While investors have pinned their hopes on a resolution to the war, the talks so far have yielded no progress, with Trump imposing a ⁠Tuesday night deadline for a deal to be reached.


That has triggered a risk-off and cautious mood with the U.S. dollar ⁠holding on to its gains and oil prices surging. Brent crude futures rose 1% to $111.69 a barrel, having risen over 50% since the war started. Europe's benchmark STOXX index of 600 major companies was flat, while U.S. futures slipped as investors awaited signals as to whether Trump would follow through or renege on his threats to destroy ‌Iranian infrastructure.


A record-breaking quarterly profit forecast from chipmaker Samsung Electronics had earlier helped ​lift investor sentiment in Asian hours before ⁠the reality of the energy shock from the six-week long war set in.


"We are back on a ​Trump imposed countdown clock and there's no way to ‌predict with any confidence what will happen," said Kyle Rodda, senior markets analyst at Capital.com.


"The more intrepid traders might make a bet one way or the other. Others will look to hedge risk or ​stay out entirely.
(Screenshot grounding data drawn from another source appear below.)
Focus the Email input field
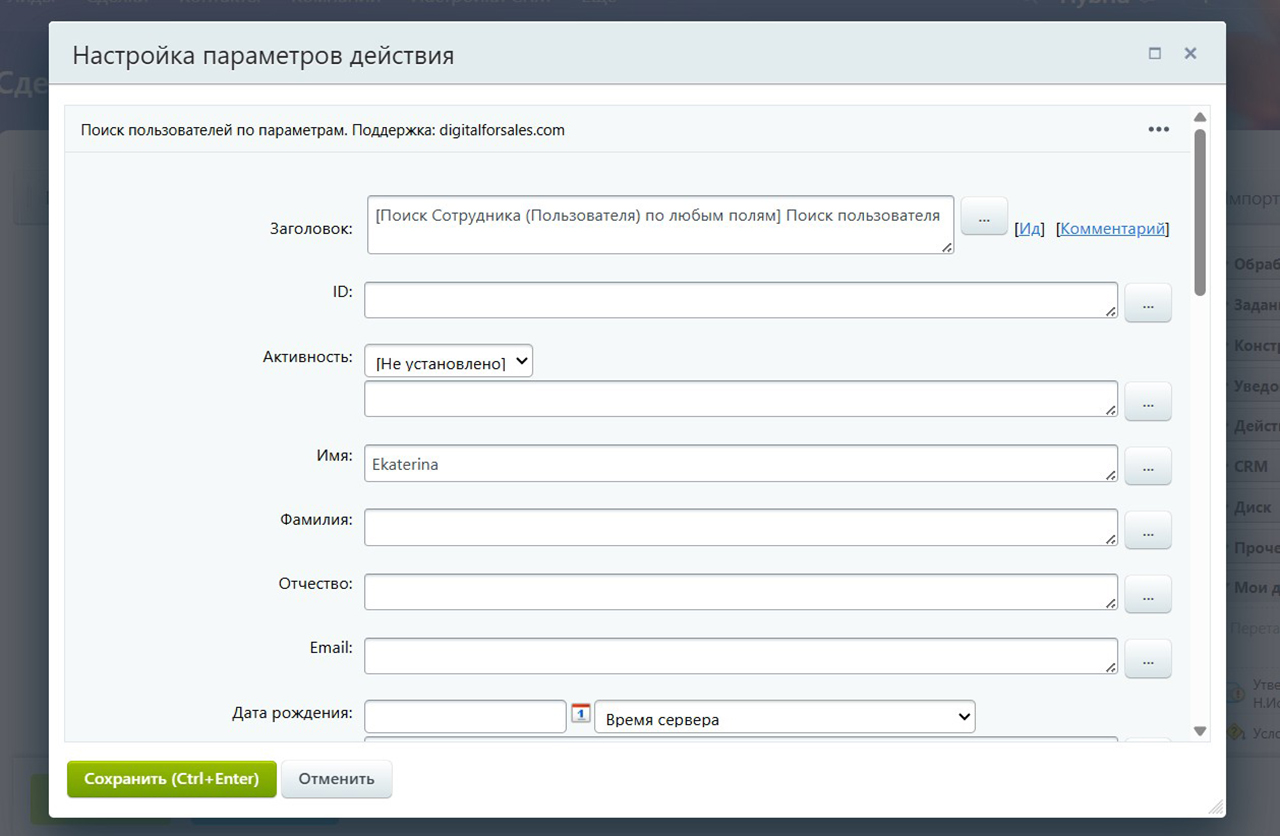1280x836 pixels. (740, 657)
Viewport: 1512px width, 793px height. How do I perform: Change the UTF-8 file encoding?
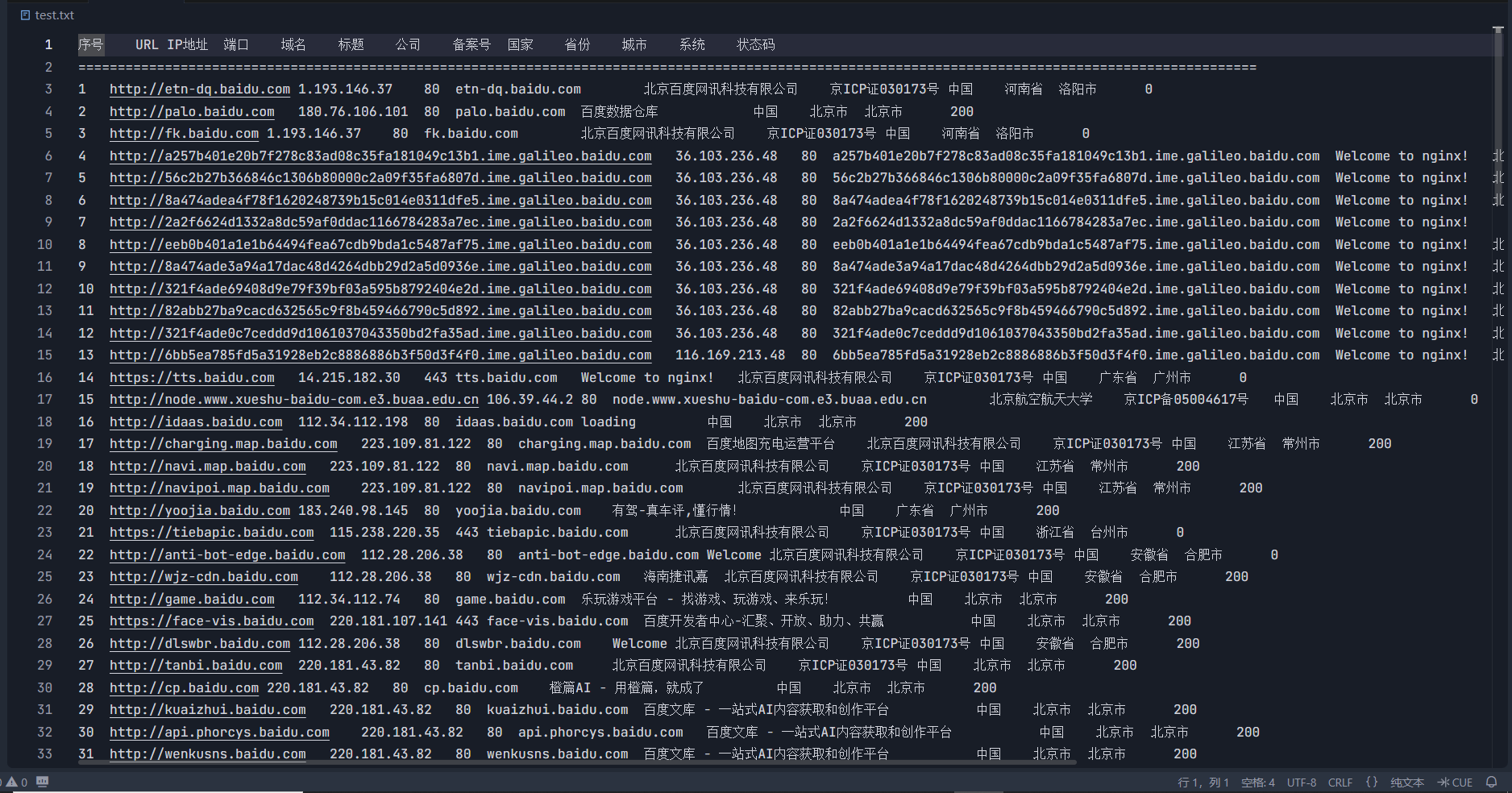tap(1301, 782)
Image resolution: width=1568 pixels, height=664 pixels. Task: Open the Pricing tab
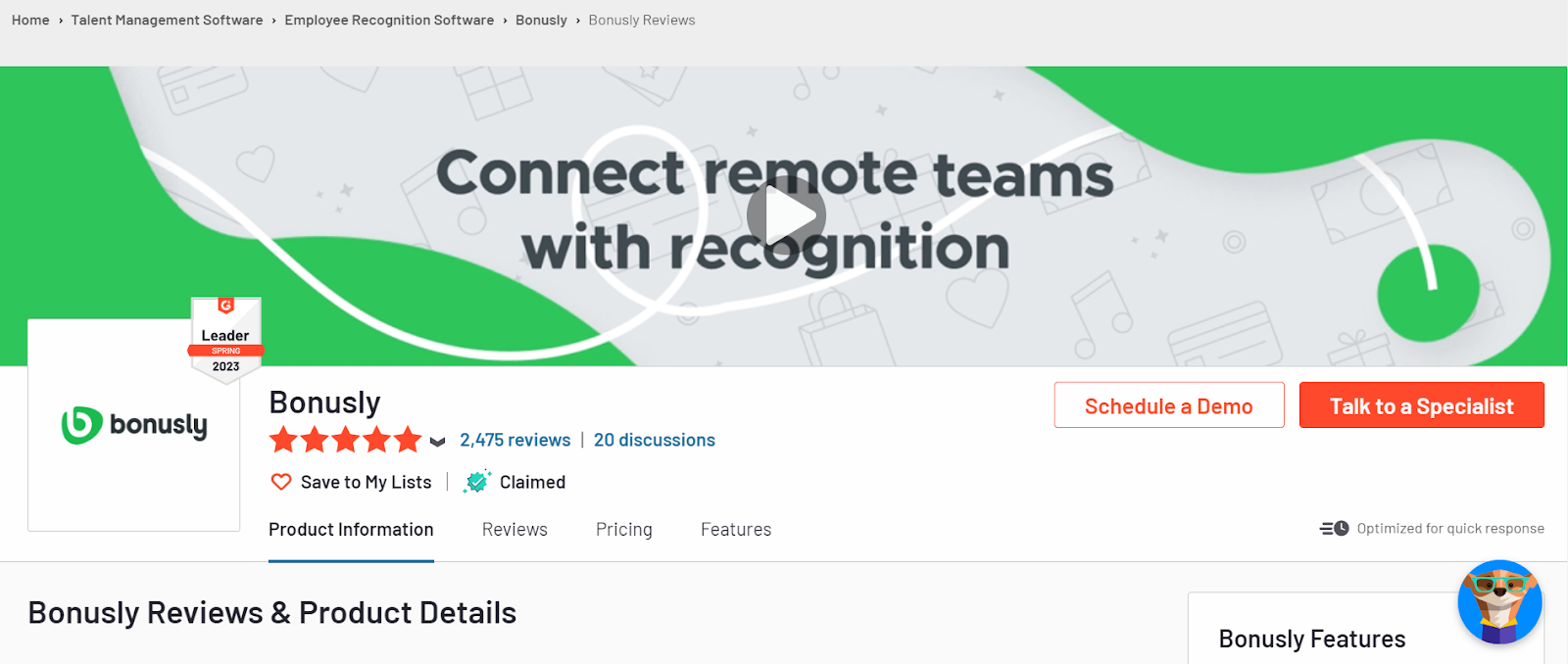pyautogui.click(x=623, y=529)
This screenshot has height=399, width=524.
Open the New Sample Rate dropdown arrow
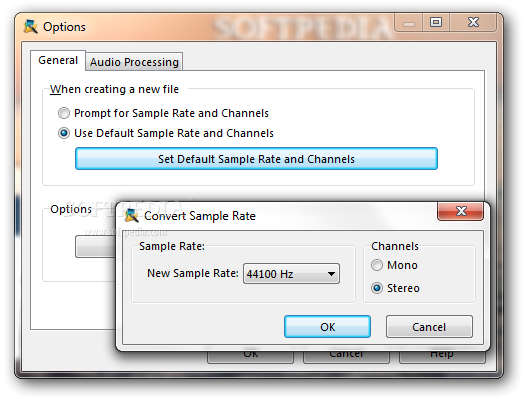(331, 274)
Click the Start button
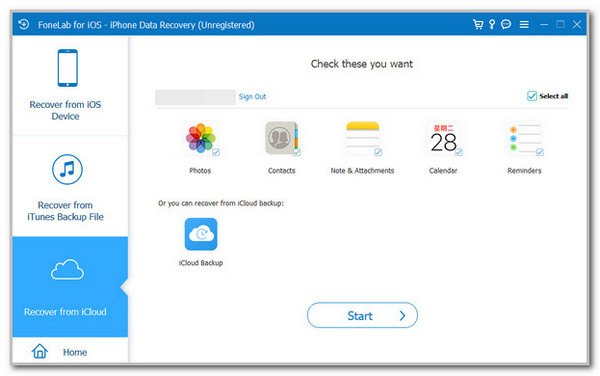 [x=362, y=315]
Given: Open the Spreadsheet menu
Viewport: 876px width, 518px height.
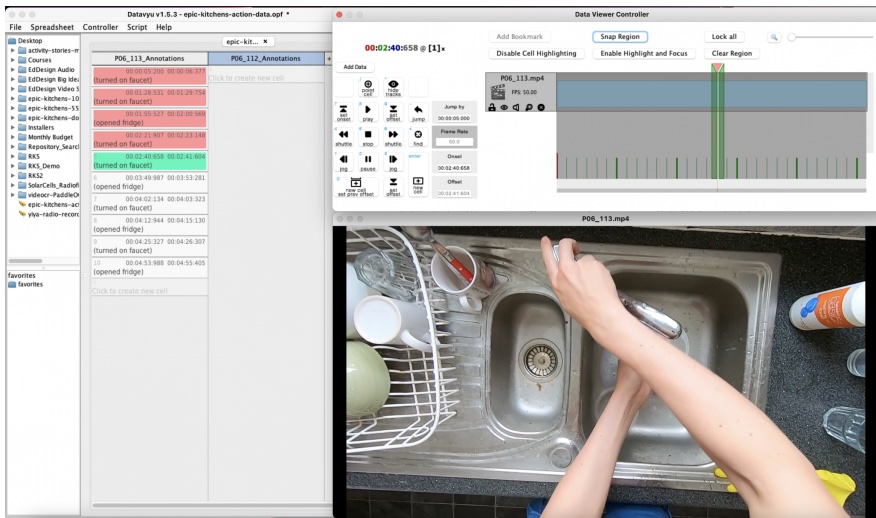Looking at the screenshot, I should [x=51, y=27].
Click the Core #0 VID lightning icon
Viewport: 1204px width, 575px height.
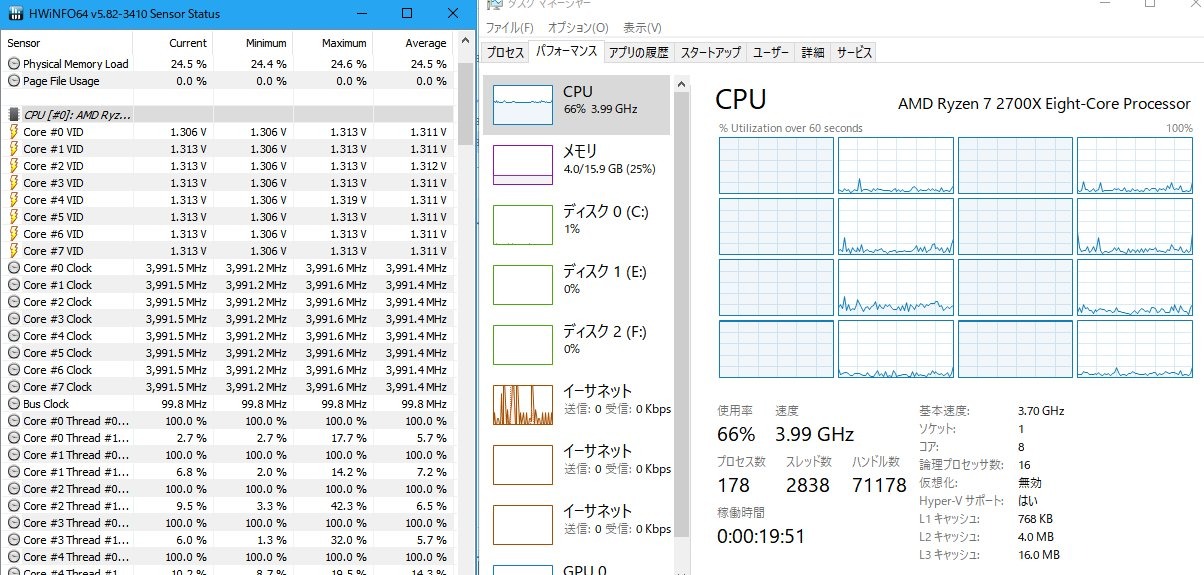(13, 132)
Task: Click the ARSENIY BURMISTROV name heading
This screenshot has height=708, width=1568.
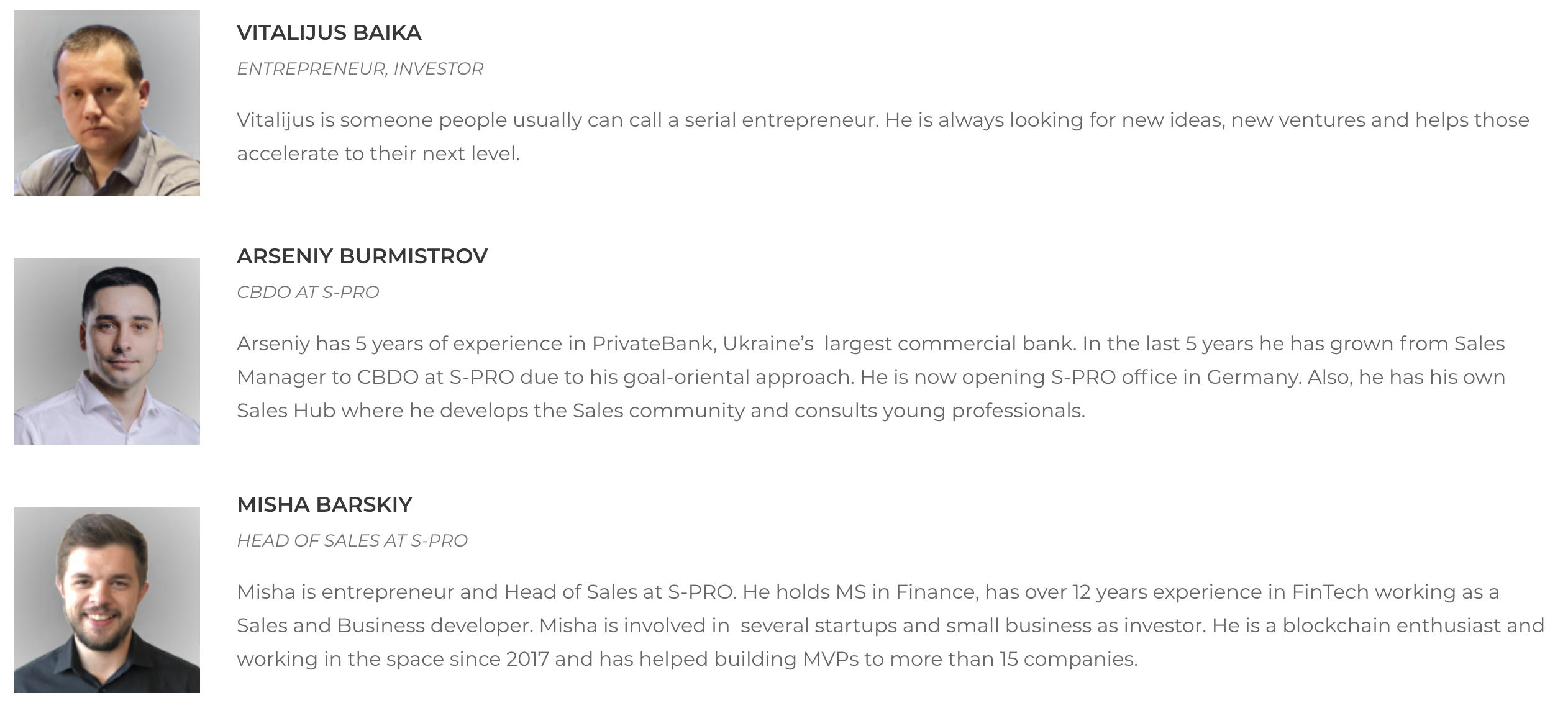Action: coord(362,256)
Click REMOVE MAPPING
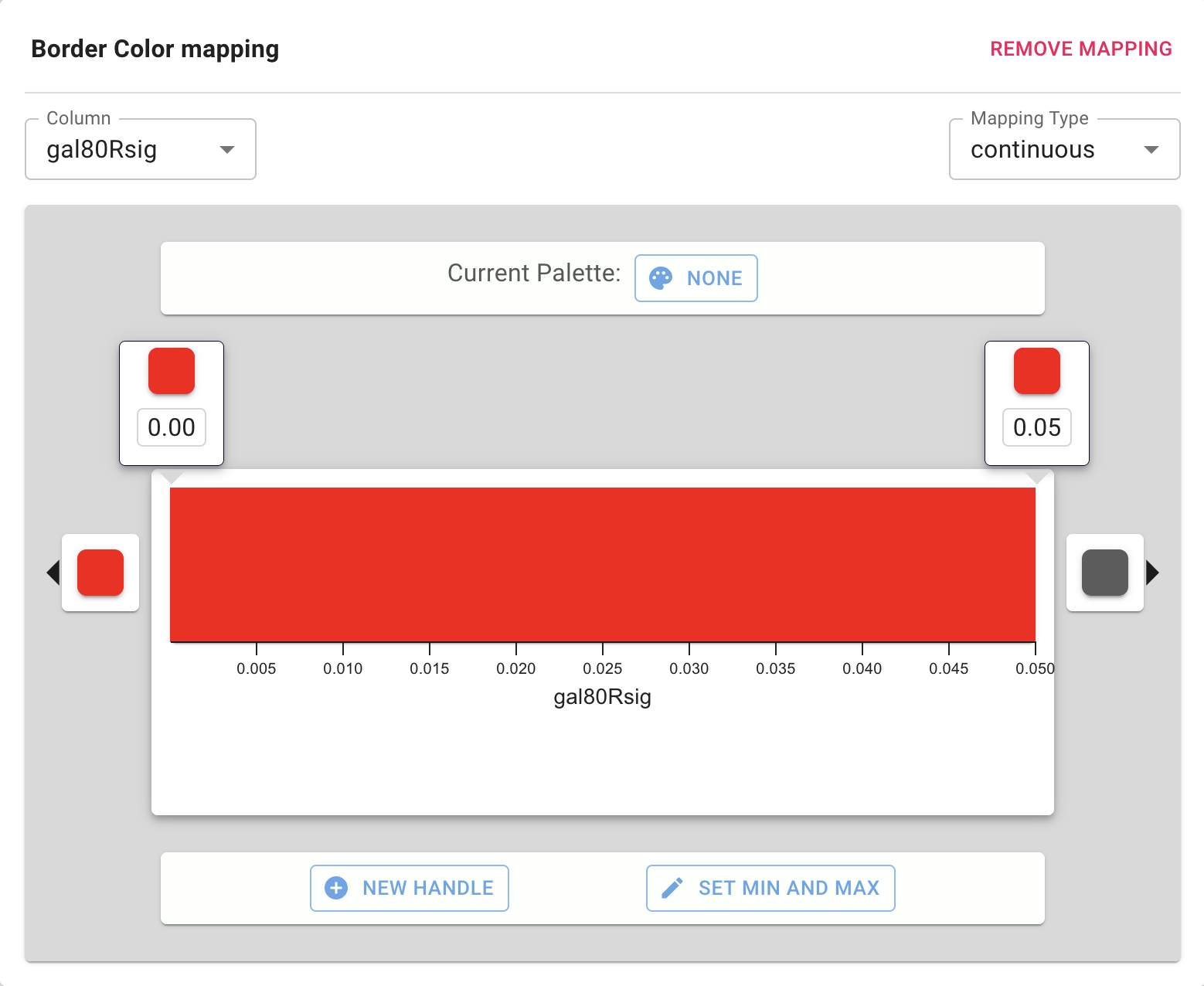 (1080, 49)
But there's not much market participants can really do but wait and see."


Iran said it wanted a lasting end to the war instead of a temporary ceasefire, and pushed back against pressure to reopen the waterway, a conduit for about a fifth of the world's oil and natural gas supply.


Trump warned Iran could be "taken out" if it did not meet his deadline for a deal, vowing to destroy Iranian power plants and bridges, brushing off concerns ‌that such actions would be a war crime.


"Any follow-through on threats to target Iran’s power infrastructure would mark a significant escalation, raising ​the risk of retaliatory action that could further disrupt Gulf energy facilities," said Vasu Menon, managing director of investment strategy at OCBC in Singapore.


CONFLICT TRIGGERS ​STAGFLATION RISKS


The ‌conflict ⁠has spurred worries about stagflation - high inflation with weak or slow growth - upending the global rates outlook, with traders no longer pricing in any rate cuts from the Federal Reserve this year. Data on Monday showed U.S. services sector growth slowed in March, while prices paid by businesses for ​inputs increased by the most in more than 13 years, an early indication that the prolonged war ⁠with Iran was boosting ​inflationary pressure.


U.S. inflation data is due on Friday which will likely underscore the extent of the pricing pressure from rising energy prices but for now investor attention will be on Trump's war deadline and whether a deal is agreed. In currencies, the euro was steady at $1.1535. The dollar index, which measures the U.S. currency against six other units, was at 99.99, near its recent highs. The dollar has been the haven of choice ​among investors during the tumult. The Japanese yen was last at 159.77 per U.S. dollar, hovering near the crucial 160 level ​that traders have been watching out for to gauge whether Tokyo might intervene in the wake of strong recent comments from officials. Gold prices gained 0.1% to $4,652 per ounce in early trading.